As an entrepreneur, Harmon licensed the character to others, particularly dozens of television stations around the country. The stations in turn hired actors to be their local Bozos.
And unlike Helms, Harmon actually seemed to want to make people’s lives better. (Listen, sure, Helms had his 11th hour crisis of conscience, where he backed AIDS treatment in Africa, and he suffered from dementia, something so terrible I wouldn’t wish it on anyone, but still. If being an “icon” means not being willing to compromise, fighting against civil rights–including making Martin Luther King Jr.’s birthday a national holiday — the NEA, gay rights, and the opposing the Kyoto Protocol, well. Tear that symbol down.)

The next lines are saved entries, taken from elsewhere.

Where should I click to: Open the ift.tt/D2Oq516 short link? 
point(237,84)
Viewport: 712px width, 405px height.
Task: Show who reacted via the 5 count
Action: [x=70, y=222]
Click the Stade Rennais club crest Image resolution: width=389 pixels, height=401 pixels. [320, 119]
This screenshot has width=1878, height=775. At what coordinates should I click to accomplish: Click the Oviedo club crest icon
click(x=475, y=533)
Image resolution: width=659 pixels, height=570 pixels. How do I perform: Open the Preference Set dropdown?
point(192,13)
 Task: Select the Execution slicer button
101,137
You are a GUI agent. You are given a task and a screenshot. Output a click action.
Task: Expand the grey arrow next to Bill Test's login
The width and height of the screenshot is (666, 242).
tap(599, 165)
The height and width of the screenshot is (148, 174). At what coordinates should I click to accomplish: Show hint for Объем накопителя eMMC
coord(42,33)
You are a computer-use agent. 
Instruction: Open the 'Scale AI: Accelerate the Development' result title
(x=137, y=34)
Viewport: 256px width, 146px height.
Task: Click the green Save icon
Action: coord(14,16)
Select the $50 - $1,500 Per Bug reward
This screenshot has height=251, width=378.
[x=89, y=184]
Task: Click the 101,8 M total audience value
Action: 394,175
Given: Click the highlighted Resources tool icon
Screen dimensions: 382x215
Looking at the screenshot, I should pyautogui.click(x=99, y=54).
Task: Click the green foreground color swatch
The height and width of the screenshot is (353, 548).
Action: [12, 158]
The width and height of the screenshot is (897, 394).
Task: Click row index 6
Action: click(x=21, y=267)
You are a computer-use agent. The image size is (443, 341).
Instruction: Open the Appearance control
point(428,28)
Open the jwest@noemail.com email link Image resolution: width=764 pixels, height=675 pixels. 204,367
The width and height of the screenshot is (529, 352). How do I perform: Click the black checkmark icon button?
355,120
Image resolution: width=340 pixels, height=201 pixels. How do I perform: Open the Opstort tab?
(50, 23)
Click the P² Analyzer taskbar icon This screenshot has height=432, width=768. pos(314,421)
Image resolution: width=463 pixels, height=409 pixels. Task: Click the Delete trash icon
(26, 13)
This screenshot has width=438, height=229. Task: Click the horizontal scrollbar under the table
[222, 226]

Anyway! I remember as a kid, living in a frigid suburb of Chicago, being such a ridiculous fan of the Bozo show. (Apparently, Bob Bell portrayed the franchised character in our market, on WGN-TV. Not that a young kid would understand the concept of franchising and licensing etc.) I remember how gripping it was watching the Grand Prize Game, where a lucky kid from the studio audience would toss ping pong balls in to a series of progressing buckets. If you got it into bucket #6 you won the big prize. Oh, how I wanted to be on TV playing that game. And yet, the concept of actually being on TV, in the presence of Bozo and his sidekick Cooky, would have crippled me with shyness.
A couple months ago I was out with some acquaintances and someone I didn’t know well said he’d actually competed in the Grand Prize Game. I think I must’ve driven him to distraction with questions about what it was like, in front of that crowd, under those hot lights, the cameras hovering, trying for the big win. He didn’t seem to think it was as fascinating as I wanted it to be. Oh well. I can still remember fondly the sense of glee, excitement and frivolity that show brought to my little four-year-old self.
RIP Bozo. And if you see Jesse Helms, tell that fucker he got it all wrong. In whatever capacity you engage people, whether it’s wearing a red nose and throwing pies in someone’s face or working in the equally farcical realm of American politics, it’s not about telling people how to live and what to be, but rather helping alleviate some of the burdens that can make existence tedious and weary. Life, liberty, and the pursuit of happiness, as it were. Along with the possibility of some fabulous prizes. That’s the American way.